• TASK
Pick out each line of the items below that contains the word "Identify", and copy those lines.

• DATA LISTING
····················
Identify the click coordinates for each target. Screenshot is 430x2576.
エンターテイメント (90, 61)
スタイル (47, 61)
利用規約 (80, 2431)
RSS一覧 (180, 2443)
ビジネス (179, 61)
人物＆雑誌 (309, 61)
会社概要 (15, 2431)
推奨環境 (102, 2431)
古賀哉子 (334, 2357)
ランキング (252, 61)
····················
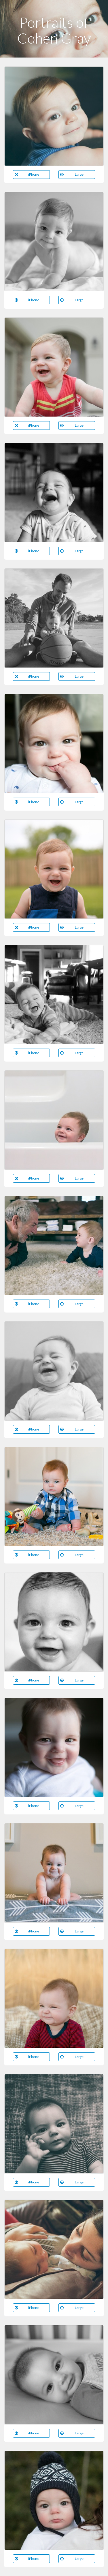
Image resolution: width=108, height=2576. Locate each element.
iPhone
····················
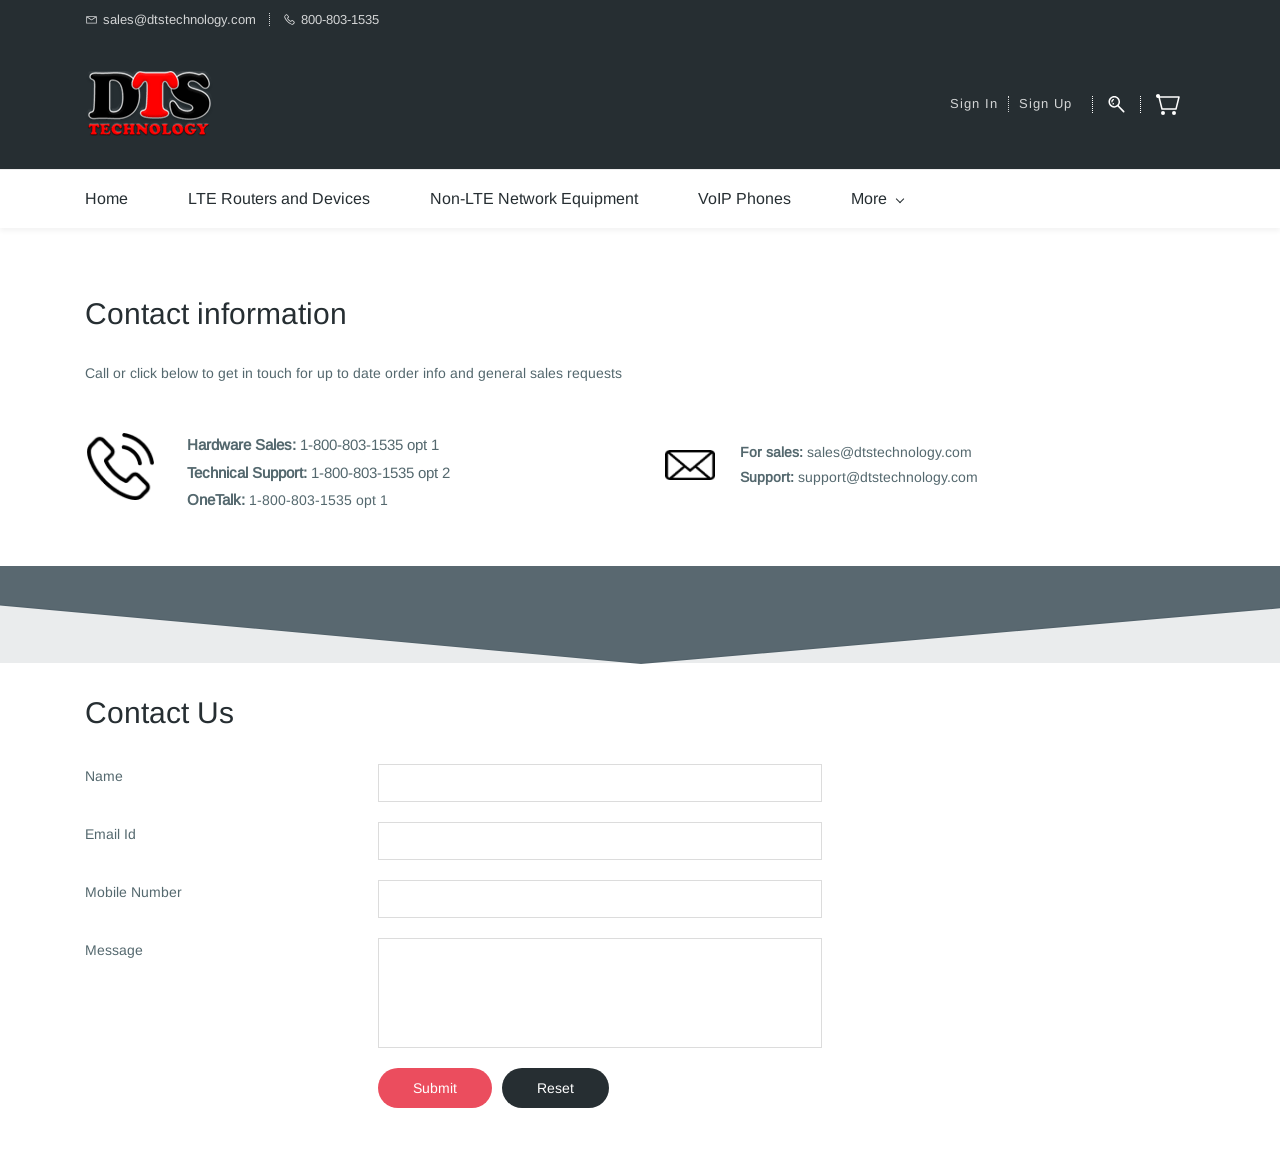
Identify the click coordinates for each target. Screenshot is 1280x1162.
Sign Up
····················
• ANSWER TO THE EXERCISE
Identify the click coordinates for each target. Screenshot is 430x2576.
Identify the click coordinates for each target. Screenshot is 1280x1162.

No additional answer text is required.